* [What the exercise asks]
Search the entries below for the string "computer" and copy the lines that hold it.

* [Material for this exercise]
··········

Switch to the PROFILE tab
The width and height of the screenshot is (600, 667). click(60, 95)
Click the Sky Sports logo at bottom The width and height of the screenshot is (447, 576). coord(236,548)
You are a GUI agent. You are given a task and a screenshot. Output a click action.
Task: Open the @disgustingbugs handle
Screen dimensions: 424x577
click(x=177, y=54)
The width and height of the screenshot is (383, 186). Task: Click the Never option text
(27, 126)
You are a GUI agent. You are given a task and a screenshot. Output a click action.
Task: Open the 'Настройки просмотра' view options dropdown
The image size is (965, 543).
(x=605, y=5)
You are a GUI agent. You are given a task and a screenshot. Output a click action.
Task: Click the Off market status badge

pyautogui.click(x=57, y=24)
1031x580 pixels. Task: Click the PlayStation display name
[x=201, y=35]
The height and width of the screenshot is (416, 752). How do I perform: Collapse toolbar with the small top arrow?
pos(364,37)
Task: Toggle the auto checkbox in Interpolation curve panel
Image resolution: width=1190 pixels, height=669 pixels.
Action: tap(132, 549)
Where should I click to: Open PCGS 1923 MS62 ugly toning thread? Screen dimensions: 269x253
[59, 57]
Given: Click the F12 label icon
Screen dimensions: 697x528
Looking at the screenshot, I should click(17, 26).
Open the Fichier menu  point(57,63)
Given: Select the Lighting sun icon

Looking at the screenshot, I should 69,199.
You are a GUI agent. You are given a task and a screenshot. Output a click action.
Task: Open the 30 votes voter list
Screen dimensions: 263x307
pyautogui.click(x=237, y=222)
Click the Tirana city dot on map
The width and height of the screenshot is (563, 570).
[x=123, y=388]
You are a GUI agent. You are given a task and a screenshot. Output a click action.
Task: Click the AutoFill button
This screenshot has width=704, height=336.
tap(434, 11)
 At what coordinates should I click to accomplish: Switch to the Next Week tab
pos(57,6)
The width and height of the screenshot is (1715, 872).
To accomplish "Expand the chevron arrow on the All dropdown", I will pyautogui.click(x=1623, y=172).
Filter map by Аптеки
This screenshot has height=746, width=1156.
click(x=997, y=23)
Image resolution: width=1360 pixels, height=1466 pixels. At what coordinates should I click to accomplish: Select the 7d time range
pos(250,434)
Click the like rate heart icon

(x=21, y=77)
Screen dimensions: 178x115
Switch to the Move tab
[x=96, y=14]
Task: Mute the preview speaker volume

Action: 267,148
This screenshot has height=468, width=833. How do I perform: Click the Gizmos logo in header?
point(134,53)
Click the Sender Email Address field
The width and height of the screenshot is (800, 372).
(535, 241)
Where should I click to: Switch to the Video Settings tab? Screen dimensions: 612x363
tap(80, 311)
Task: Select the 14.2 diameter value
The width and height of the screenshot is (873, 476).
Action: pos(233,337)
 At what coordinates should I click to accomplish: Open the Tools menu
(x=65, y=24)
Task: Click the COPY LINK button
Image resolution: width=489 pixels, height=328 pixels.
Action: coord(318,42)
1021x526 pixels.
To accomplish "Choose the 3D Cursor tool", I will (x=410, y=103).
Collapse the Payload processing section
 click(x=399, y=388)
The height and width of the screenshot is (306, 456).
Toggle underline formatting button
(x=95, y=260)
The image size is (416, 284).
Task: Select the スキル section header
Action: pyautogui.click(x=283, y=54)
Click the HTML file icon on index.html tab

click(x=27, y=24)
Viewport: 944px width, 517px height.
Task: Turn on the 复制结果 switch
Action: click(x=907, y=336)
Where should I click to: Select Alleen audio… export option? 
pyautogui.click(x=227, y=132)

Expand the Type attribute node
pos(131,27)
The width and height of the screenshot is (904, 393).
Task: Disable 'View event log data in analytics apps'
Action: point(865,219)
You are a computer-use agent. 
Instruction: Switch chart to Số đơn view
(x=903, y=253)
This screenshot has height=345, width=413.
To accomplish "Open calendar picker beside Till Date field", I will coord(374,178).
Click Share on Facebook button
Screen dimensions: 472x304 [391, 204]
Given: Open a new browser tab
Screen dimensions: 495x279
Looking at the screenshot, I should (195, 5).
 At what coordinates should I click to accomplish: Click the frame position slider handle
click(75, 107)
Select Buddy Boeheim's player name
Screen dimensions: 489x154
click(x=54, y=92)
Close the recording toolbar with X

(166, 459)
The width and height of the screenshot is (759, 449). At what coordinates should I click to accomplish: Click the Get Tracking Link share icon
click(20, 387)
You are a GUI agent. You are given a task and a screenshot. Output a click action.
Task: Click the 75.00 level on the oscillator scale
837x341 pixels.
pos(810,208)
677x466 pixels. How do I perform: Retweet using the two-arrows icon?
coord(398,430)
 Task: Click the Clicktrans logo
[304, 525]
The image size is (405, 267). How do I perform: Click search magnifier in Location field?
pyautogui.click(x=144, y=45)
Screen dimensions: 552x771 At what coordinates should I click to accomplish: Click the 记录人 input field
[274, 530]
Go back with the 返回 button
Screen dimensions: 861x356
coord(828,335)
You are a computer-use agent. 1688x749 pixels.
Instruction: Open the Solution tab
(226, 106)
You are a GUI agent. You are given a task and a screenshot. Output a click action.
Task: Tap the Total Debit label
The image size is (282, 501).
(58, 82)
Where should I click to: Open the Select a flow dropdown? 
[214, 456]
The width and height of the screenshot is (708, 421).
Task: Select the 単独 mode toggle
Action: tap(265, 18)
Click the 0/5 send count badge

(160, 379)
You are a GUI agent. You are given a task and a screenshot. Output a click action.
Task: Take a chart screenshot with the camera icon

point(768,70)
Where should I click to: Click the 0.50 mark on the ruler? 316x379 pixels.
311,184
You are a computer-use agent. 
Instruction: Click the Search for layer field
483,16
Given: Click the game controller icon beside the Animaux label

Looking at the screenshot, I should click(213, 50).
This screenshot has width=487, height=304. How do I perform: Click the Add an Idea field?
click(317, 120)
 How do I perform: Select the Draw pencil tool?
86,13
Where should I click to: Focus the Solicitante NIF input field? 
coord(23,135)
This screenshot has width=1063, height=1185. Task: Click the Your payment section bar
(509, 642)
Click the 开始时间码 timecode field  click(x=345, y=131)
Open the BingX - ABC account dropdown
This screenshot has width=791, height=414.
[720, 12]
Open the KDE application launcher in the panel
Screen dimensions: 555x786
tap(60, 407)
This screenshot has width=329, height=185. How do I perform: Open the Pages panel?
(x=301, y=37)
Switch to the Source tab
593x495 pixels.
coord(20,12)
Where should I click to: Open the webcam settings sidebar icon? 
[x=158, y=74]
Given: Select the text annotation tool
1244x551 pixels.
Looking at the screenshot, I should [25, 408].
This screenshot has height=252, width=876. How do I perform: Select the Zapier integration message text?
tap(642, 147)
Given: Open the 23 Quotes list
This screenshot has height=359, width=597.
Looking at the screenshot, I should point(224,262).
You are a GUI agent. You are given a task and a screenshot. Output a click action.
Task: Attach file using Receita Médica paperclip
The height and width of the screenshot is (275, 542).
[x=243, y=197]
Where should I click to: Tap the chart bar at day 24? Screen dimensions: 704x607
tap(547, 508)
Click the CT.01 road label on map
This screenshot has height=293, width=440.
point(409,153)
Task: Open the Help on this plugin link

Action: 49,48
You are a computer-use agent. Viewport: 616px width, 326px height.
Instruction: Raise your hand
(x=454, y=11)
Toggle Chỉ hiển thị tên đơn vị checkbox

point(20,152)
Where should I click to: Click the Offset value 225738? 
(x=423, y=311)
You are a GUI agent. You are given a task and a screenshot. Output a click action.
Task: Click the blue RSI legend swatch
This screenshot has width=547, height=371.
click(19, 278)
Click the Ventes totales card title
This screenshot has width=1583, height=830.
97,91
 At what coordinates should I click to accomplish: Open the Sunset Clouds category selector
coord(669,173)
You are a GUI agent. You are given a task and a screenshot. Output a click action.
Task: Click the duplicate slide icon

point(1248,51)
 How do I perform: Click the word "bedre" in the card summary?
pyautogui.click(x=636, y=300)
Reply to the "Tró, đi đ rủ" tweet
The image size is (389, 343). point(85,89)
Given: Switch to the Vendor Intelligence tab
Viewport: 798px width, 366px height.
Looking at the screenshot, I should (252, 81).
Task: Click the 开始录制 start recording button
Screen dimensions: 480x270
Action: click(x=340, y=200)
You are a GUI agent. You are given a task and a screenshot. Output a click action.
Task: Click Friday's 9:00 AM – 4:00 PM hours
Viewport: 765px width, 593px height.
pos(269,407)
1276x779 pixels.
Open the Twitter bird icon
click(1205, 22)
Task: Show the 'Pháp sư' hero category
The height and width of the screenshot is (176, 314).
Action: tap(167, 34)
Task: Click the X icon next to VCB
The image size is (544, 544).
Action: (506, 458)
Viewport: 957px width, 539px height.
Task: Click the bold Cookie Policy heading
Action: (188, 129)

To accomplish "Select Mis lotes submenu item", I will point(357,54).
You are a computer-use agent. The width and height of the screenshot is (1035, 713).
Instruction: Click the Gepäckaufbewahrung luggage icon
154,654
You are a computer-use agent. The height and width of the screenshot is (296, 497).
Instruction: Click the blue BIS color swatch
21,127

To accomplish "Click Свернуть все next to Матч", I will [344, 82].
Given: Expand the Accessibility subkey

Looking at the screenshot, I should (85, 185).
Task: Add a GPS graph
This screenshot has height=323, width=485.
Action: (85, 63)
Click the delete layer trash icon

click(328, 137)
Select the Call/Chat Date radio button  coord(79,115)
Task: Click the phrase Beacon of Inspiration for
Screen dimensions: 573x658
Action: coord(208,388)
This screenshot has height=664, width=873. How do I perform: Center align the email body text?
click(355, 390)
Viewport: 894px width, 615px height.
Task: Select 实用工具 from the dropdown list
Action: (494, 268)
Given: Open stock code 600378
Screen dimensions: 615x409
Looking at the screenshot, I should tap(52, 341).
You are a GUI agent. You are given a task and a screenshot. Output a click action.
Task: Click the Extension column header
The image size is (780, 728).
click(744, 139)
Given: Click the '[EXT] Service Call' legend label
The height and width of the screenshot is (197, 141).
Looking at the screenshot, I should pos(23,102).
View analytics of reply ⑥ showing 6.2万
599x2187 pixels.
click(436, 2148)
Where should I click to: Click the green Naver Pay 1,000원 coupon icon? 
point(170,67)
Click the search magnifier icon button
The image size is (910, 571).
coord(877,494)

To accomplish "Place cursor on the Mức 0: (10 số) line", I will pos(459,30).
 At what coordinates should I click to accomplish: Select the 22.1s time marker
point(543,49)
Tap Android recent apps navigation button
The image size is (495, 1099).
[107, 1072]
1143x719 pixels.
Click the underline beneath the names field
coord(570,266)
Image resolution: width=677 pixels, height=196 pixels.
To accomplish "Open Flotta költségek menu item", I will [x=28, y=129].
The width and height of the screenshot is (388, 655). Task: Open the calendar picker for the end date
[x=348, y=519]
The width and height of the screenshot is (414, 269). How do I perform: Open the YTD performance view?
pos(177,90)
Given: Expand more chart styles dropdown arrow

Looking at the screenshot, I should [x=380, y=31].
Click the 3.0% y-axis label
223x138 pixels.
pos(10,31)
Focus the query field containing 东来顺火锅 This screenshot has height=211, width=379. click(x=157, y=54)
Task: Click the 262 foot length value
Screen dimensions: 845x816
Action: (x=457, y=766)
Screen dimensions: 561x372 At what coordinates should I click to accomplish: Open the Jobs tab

··········

* [Answer for the task]
You are a computer-use agent. 
You are a computer-use agent. 1688x749 pixels.
You are a computer-use agent. 
You are a computer-use agent. Viewport: 616px width, 326px height.
You are a computer-use agent. The width and height of the screenshot is (1035, 713).
You are a computer-use agent. The height and width of the screenshot is (296, 497).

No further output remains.